Dual entwining structures and dual entwined modules. (Q816645)

Let \(A\) (resp. \(C\)) be an algebra (resp. coalgebra) over a commutative Noetherian ring \(R\). Let \(C^*\) denote the dual convolution \(R\)-algebra. Under suitable assumptions, the finite dual \(A^\circ\) is an \(R\)-coalgebra. Consider an entwining structure \((A,C,\psi)\) as defined by \textit{T. Brzeziński} and \textit{S. Majid} [in Commun. Math.
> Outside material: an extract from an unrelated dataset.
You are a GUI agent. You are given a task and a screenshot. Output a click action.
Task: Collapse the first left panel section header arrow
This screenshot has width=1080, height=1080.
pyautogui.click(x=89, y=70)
Phys. 191, No. 2, 467-492 (1998; Zbl 0899.55016)]. The author shows that given an \(R\)-subalgebra \(\widetilde A\subseteq C^*\), and an \(R\)-subcoalgebra \(\widetilde C\subseteq A^\circ\) such that \(\psi^*(\widetilde C\otimes_R\widetilde A)\subseteq\widetilde A\otimes_R\widetilde C\), the restriction \(\varphi\) of the dual map \(\psi^*\) to \(\widetilde C\otimes_R\widetilde A\) provides an entwining structure \((\widetilde A,\widetilde C,\varphi)\), called a dual entwining structure of \((A,C,\psi)\). The categories of (right-right) entwined modules over \((A,C,\psi)\) and \((\widetilde A,\widetilde C,\varphi)\) are connected by a pair of right adjoint contravariant functors (Theorem 2.4). The existence of a dual entwining structure is studied in the particular and relevant case of entwining structures coming from Doi-Koppinen structures.